Spring arrives at different times in different parts of the United States. Here, at Wildflower Meadows, our spring begins in early February. For some of our customers, whose apiaries are in the north of the country or are in the mountains, spring can arrive as late as the middle of May or early June. Regardless of the timing, however, spring beekeeping activities are the same for all beekeepers.
Spring is a time when the population of a beehive is about to grow rapidly. The queen has begun to lay new frames of brood in earnest. Often in the early spring a beehive may appear to contain more frames of brood than bees! Accordingly, most spring beekeeping is focused on managing the expansion of the bee population and gearing up for an oncoming spring honey flow.
Honeybees’ swarming instinct is strongest in the spring, so the beekeeper needs to be especially aware of warning signs of swarming. Having a young queen inside the hive, and making sure that there is enough extra space (supers) for a growing colony are the two best actions a beekeeper can take to control swarming. Most colonies will need increased space as the season hits its stride of one or two weeks after the onset of spring. Spring is also a good time to:
- Clean off bottom boards
- Remove entrance reducers (robbing usually is not a problem in the spring)

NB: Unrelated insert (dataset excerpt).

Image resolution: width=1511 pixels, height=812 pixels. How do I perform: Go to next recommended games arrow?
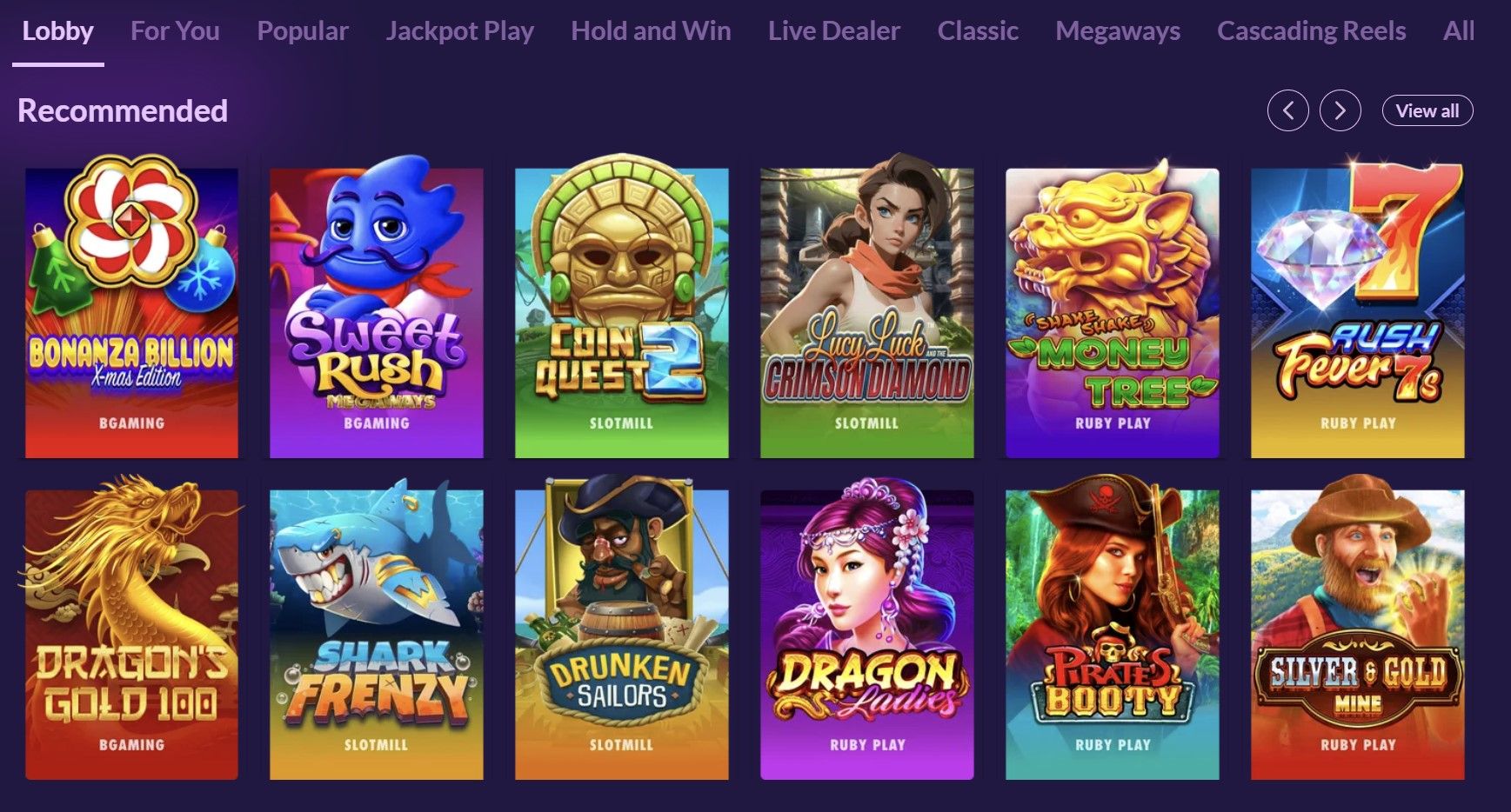click(x=1340, y=110)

- Replace old or destroyed honeycomb
- Make sure that the bees have a clean and reliable nearby water source
- Evaluate the quality of the overwintered queen
Although it is important for a beekeeper to ensure that bees have enough space heading into spring, a good beekeeper does not want to get too carried away by adding too many supers, or adding supers too early in the season. Sometimes early an spring will bring unexpected frosts or chilly weather. Too much space inside a beehive can make it difficult for the bees to keep the nighttime cluster warm and could result in the brood being chilled.